[[ The data open ]]

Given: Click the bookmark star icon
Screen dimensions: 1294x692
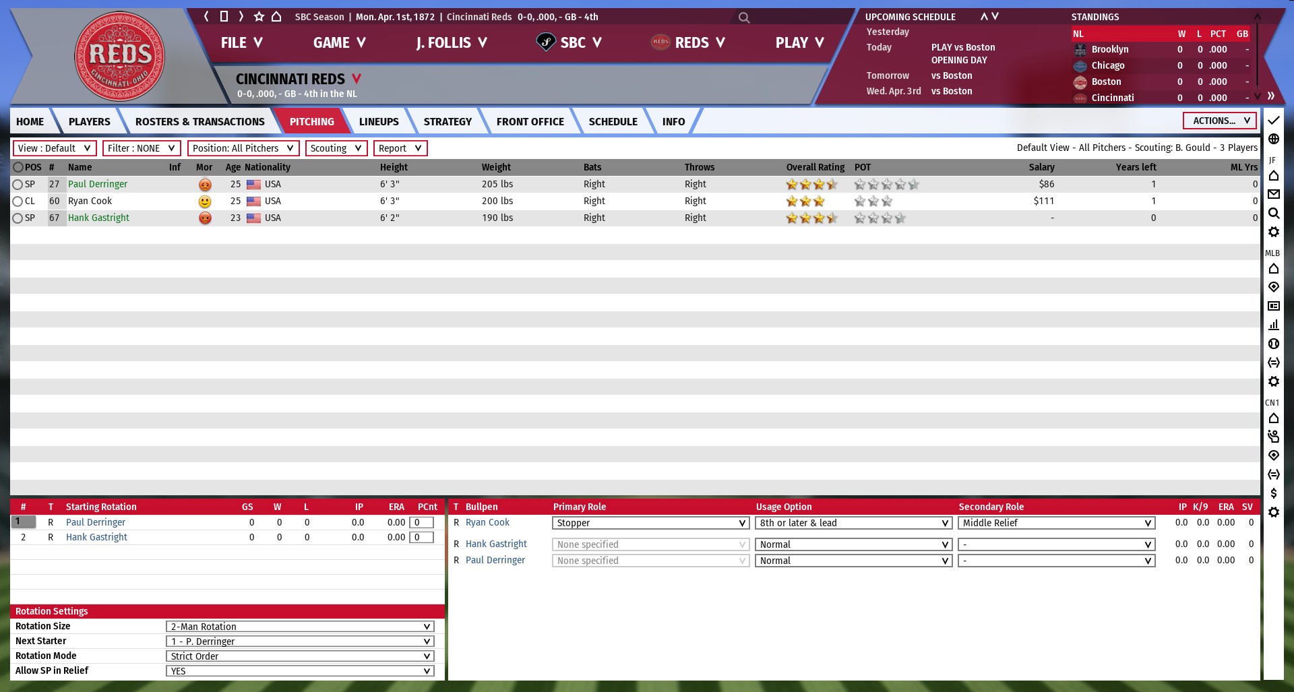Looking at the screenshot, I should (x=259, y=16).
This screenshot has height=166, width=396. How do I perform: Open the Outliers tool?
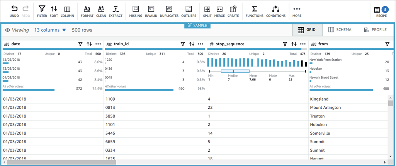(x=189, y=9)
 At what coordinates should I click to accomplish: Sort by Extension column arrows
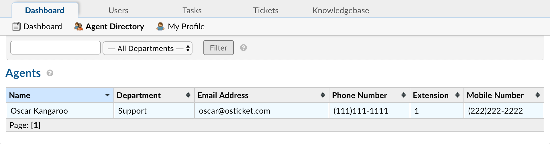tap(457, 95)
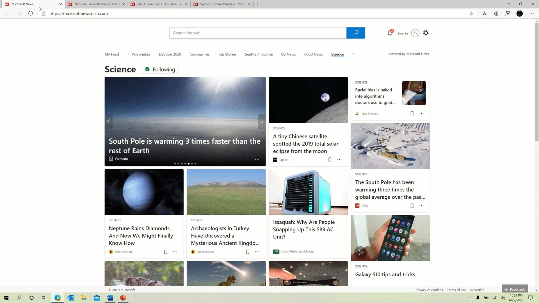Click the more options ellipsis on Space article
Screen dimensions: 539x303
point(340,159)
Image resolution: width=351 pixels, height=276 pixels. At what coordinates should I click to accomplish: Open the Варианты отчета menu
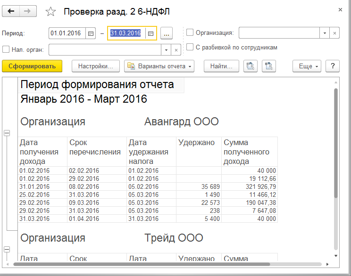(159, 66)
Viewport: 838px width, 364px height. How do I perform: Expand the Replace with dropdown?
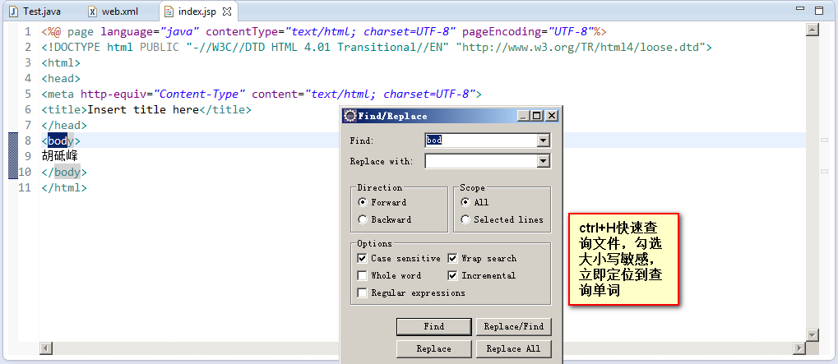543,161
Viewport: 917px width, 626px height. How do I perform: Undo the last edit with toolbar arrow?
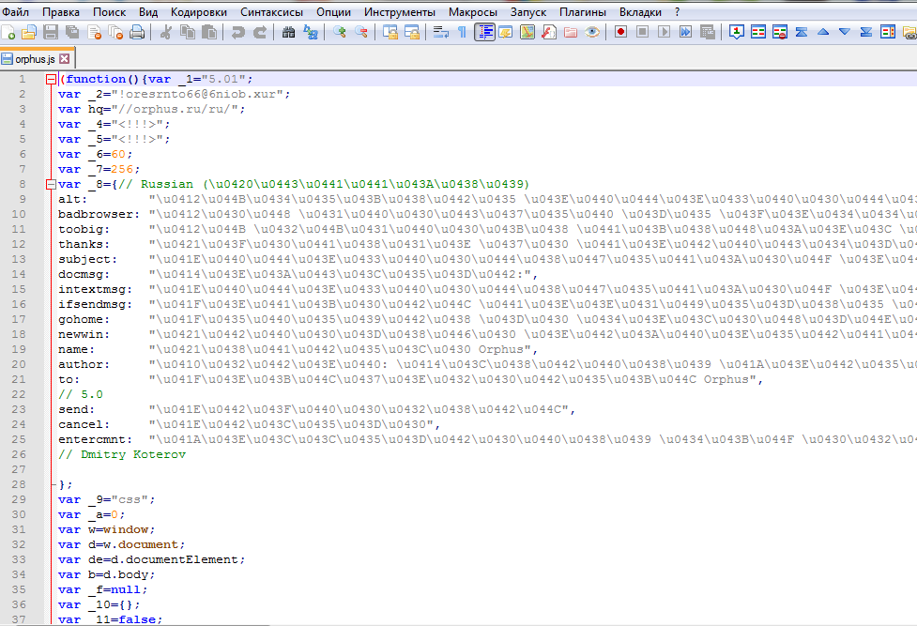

[[ The data closed ]]
[[ The data open ]]

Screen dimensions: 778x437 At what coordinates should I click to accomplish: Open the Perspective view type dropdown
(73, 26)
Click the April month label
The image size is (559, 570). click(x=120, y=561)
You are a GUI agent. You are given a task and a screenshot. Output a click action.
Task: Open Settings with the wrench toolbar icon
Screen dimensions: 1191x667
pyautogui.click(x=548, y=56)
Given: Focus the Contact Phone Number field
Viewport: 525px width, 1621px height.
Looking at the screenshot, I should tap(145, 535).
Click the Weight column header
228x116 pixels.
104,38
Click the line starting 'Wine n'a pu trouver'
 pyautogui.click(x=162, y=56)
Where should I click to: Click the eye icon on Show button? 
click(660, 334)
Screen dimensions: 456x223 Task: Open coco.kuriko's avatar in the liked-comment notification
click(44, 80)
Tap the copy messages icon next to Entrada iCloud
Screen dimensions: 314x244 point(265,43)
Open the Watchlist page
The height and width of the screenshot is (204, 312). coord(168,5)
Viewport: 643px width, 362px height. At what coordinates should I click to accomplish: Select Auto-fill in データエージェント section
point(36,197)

[[ The data closed ]]

= What this task involves =
For the data above, set down exactly the lines from the line with "Screen dimensions: 1294x692" to the line with "Viewport: 917px width, 626px", both included, leaving pictures out.

= Output below =
Screen dimensions: 1294x692
Looking at the screenshot, I should (x=259, y=16).
This screenshot has height=166, width=396. How do I perform: Open the Outliers tool?
(x=189, y=9)
 At what coordinates should I click to accomplish: Sort by Extension column arrows
tap(457, 95)
Click the more options ellipsis on Space article
Screen dimensions: 539x303
point(340,159)
Image resolution: width=351 pixels, height=276 pixels. At what coordinates should I click to accomplish: Open the Варианты отчета menu
(159, 66)
Viewport: 838px width, 364px height. How do I perform: Expand the Replace with dropdown?
543,161
Viewport: 917px width, 626px height. How do I perform: Undo the last edit with toolbar arrow?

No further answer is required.